■ Data supplied:

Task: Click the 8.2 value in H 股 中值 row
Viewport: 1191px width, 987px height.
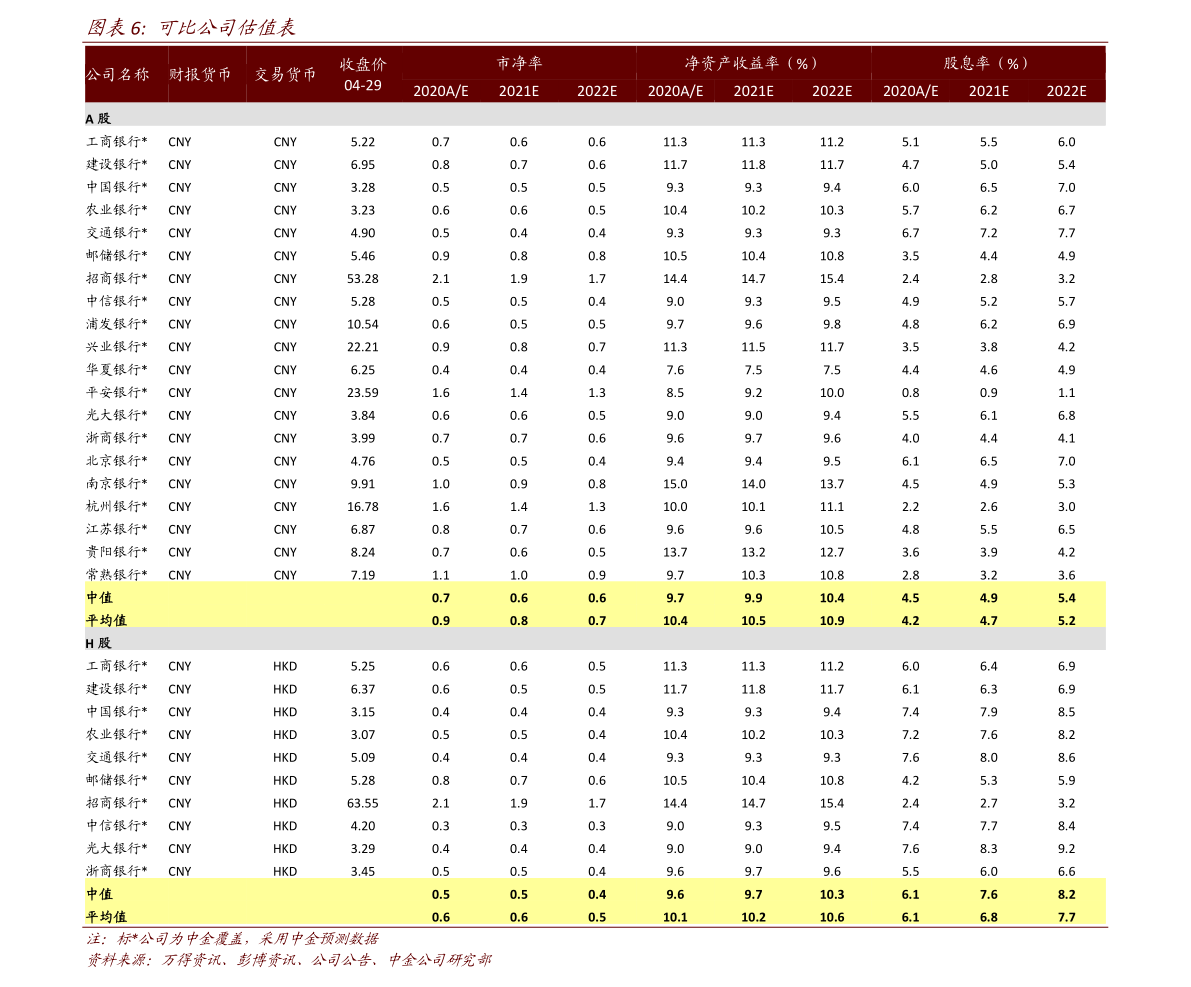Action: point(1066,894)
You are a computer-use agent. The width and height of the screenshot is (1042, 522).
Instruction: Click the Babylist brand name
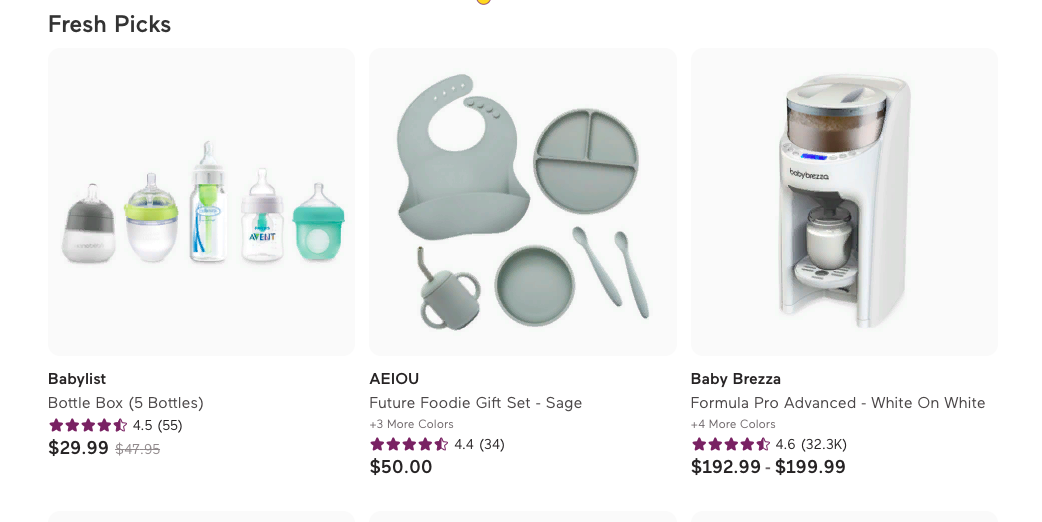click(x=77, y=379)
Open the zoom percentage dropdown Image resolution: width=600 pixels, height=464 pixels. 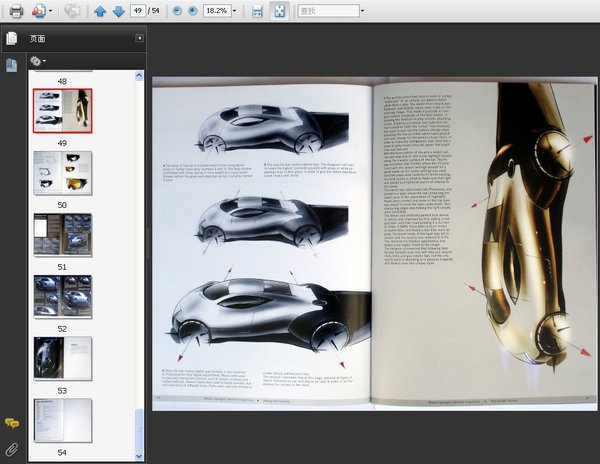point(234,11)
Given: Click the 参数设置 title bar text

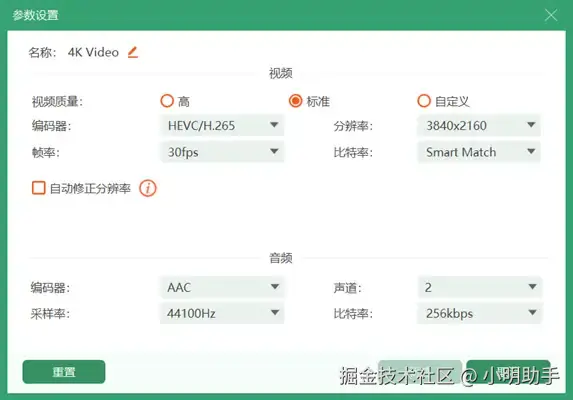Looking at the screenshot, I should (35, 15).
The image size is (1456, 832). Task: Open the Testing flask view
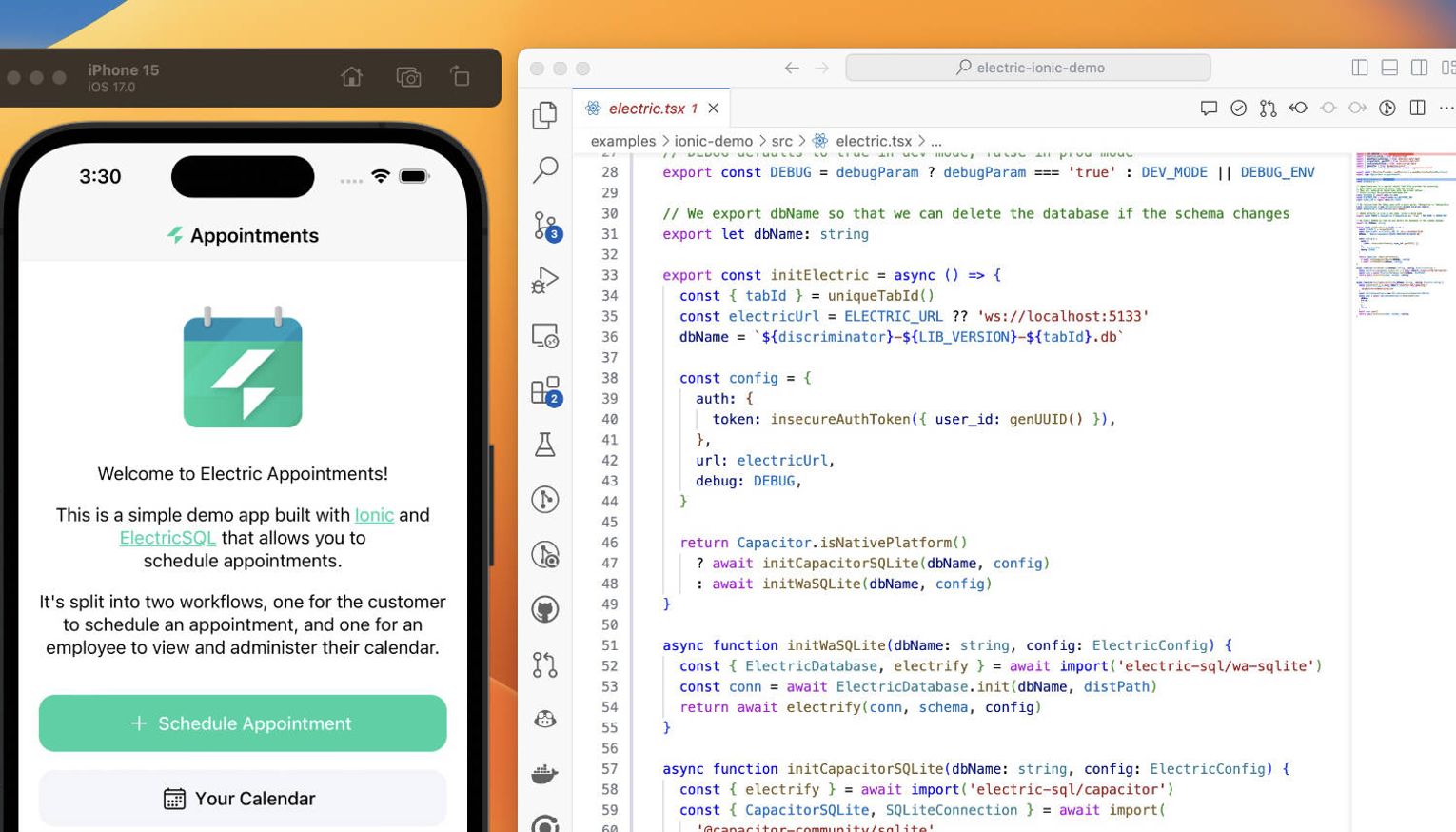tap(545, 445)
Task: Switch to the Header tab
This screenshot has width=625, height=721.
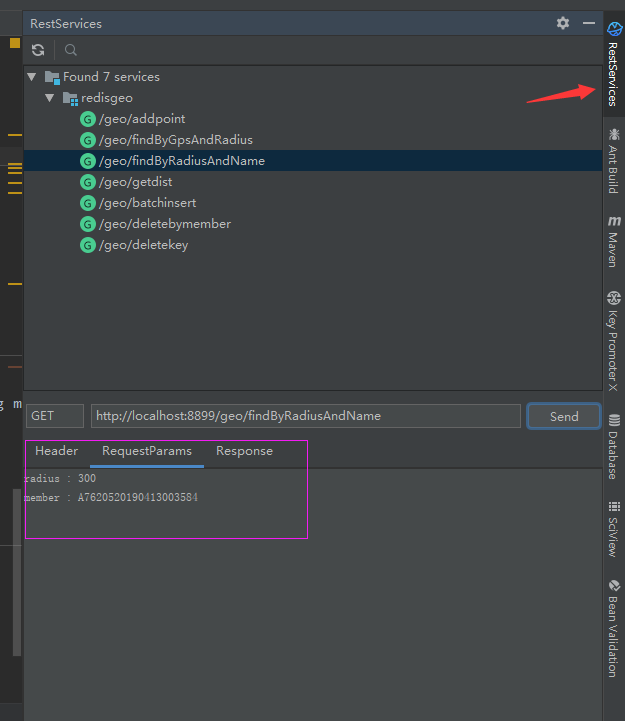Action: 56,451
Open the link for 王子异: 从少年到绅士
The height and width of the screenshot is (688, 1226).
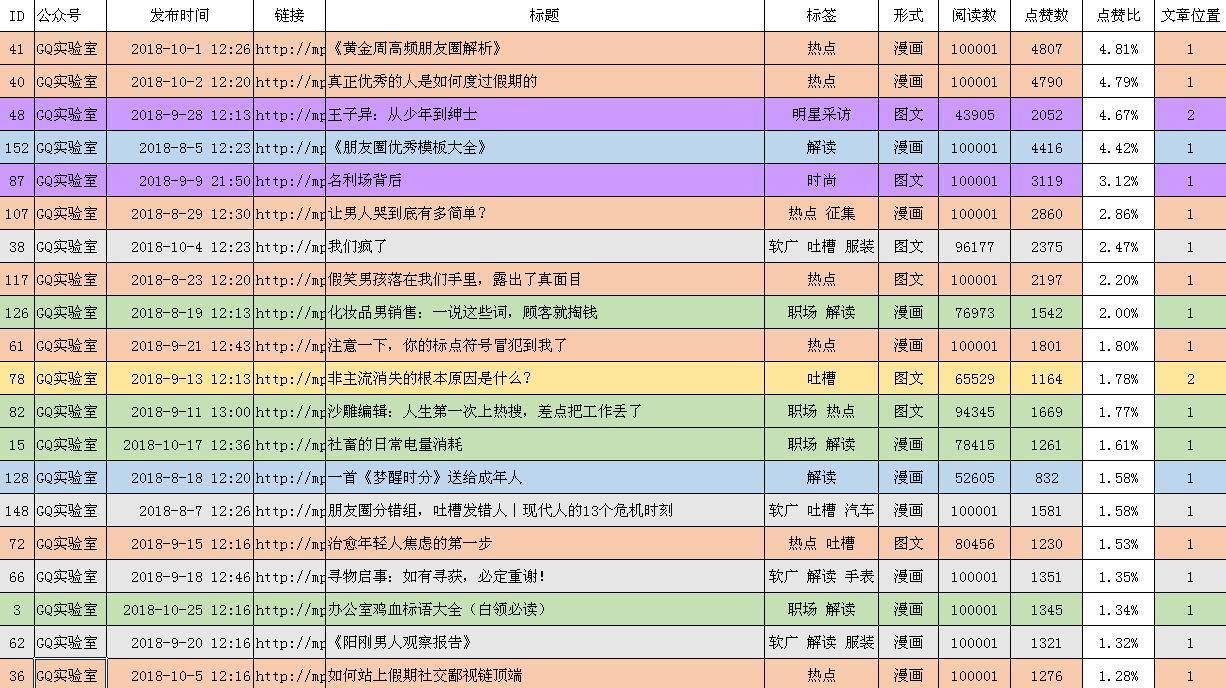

■ What the exercise asks: Could you copy exactly, and with no pictures, the lines above from the one containing "Given: Click the 参数设置 title bar text" through the last line, both included?

■ Answer to this problem:
Given: Click the 参数设置 title bar text

Looking at the screenshot, I should (35, 15).
The image size is (1456, 832). Task: Open the Testing flask view
tap(545, 445)
Task: Switch to the Header tab
This screenshot has width=625, height=721.
Action: 56,451
Open the link for 王子异: 从少年到绅士
The height and width of the screenshot is (688, 1226).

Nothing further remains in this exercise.